### Page
Hi all,
This is the first chapter of a novel(la) I'm working on. Please tell me if you would read on after these few paragraphs. Any comments much appreciated.
Today was Richard’s wedding day.
He put on his best shirt, suit and shoes. For the first time in years he stood in front of a mirror, trying to get his tie done right. Facing the mirror, he closed his eyes and fingered the tie, trying to picture its blueness. The assistant had said it exactly matched the colour of Richard’s eyes. He wrapped it around his neck and knotted it once, then twice. There was no way of being entirely sure that the final result was satisfactory. Yet he had a feeling he could not go wrong. Not today.
As he donned his coat and scarf by the front door he tried to imagine what it would be like in a few hours. Could this really be his last few minutes in the house alone, as a single man?

### Data
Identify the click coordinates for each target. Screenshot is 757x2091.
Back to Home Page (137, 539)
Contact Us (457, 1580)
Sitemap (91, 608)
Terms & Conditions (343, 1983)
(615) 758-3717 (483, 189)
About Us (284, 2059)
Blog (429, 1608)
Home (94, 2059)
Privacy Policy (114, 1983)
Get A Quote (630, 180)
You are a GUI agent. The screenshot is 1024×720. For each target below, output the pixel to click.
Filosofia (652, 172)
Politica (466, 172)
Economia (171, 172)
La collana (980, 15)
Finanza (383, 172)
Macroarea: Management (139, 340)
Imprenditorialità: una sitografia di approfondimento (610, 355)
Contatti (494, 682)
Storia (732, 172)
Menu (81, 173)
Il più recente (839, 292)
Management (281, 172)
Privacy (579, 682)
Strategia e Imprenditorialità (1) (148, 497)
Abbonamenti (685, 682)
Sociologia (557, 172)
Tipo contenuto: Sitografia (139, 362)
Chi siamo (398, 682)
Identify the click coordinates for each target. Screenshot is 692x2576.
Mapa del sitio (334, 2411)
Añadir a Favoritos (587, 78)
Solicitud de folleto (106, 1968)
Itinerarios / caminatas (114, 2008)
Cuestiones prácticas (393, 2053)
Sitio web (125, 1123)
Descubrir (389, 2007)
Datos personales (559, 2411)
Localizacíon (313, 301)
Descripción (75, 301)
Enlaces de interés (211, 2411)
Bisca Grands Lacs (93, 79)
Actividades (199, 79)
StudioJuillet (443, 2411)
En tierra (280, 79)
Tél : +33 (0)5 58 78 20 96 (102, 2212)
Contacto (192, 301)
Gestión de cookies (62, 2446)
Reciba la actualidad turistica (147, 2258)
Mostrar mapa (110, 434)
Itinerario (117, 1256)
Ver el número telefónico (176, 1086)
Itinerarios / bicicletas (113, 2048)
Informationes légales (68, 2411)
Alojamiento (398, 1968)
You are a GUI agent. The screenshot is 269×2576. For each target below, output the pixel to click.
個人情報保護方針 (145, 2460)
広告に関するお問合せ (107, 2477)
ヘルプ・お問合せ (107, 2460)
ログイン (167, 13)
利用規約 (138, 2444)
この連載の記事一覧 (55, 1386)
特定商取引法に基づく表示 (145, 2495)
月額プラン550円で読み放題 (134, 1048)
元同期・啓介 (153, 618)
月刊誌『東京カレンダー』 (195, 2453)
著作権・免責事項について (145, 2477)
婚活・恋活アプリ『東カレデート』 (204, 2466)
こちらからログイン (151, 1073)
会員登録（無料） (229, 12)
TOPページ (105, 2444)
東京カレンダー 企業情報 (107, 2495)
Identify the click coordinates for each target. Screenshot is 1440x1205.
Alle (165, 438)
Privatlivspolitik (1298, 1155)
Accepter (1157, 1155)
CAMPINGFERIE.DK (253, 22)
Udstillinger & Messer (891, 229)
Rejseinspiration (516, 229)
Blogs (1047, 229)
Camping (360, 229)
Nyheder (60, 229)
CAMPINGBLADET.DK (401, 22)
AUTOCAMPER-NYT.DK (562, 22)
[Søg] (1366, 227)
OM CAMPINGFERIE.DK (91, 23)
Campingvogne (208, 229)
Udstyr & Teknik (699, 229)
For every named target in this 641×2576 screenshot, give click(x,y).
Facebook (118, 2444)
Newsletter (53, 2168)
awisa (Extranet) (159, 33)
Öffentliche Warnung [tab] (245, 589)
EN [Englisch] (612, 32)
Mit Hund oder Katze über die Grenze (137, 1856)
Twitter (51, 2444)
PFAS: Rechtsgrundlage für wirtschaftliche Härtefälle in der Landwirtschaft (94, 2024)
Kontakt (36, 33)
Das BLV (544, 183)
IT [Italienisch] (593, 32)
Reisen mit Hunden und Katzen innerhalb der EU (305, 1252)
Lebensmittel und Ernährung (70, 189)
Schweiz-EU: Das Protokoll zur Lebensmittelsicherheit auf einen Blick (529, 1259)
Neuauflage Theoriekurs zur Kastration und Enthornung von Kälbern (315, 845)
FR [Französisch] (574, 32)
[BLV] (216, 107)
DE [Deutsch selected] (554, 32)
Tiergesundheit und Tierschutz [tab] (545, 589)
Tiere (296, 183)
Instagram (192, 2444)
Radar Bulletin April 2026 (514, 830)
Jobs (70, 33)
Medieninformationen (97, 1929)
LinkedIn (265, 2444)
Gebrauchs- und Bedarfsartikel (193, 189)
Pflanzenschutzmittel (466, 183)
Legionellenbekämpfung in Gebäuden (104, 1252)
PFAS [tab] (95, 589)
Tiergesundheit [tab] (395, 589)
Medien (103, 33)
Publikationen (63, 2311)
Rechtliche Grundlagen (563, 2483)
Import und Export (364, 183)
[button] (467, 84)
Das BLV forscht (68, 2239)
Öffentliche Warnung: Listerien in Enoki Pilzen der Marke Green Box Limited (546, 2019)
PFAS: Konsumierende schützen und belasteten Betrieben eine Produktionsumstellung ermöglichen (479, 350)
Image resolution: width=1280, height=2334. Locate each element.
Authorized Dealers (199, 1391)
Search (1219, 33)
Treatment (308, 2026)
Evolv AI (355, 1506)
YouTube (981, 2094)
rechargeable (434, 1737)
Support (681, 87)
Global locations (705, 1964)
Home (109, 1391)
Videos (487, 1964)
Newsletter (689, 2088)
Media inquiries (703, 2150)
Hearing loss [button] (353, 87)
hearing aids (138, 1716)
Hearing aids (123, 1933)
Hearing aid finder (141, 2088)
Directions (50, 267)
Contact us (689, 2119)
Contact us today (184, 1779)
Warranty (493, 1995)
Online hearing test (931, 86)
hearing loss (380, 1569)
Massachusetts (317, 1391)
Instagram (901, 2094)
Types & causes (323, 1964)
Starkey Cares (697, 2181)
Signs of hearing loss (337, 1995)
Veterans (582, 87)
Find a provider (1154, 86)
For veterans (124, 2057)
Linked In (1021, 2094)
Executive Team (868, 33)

### Work instructions
a. Reproduce the part of the wedding-day story from "Today was Richard’s" up to and including "a single man?", word for word.
b. Write out the entries word for word, from the very first line of the entries up to and including the line with "Contatti (494, 682)".

### Answers to the problems
a.
Today was Richard’s wedding day.
He put on his best shirt, suit and shoes. For the first time in years he stood in front of a mirror, trying to get his tie done right. Facing the mirror, he closed his eyes and fingered the tie, trying to picture its blueness. The assistant had said it exactly matched the colour of Richard’s eyes. He wrapped it around his neck and knotted it once, then twice. There was no way of being entirely sure that the final result was satisfactory. Yet he had a feeling he could not go wrong. Not today.
As he donned his coat and scarf by the front door he tried to imagine what it would be like in a few hours. Could this really be his last few minutes in the house alone, as a single man?

b.
Identify the click coordinates for each target. Screenshot is 757x2091.
Back to Home Page (137, 539)
Contact Us (457, 1580)
Sitemap (91, 608)
Terms & Conditions (343, 1983)
(615) 758-3717 (483, 189)
About Us (284, 2059)
Blog (429, 1608)
Home (94, 2059)
Privacy Policy (114, 1983)
Get A Quote (630, 180)
You are a GUI agent. The screenshot is 1024×720. For each target below, output the pixel to click.
Filosofia (652, 172)
Politica (466, 172)
Economia (171, 172)
La collana (980, 15)
Finanza (383, 172)
Macroarea: Management (139, 340)
Imprenditorialità: una sitografia di approfondimento (610, 355)
Contatti (494, 682)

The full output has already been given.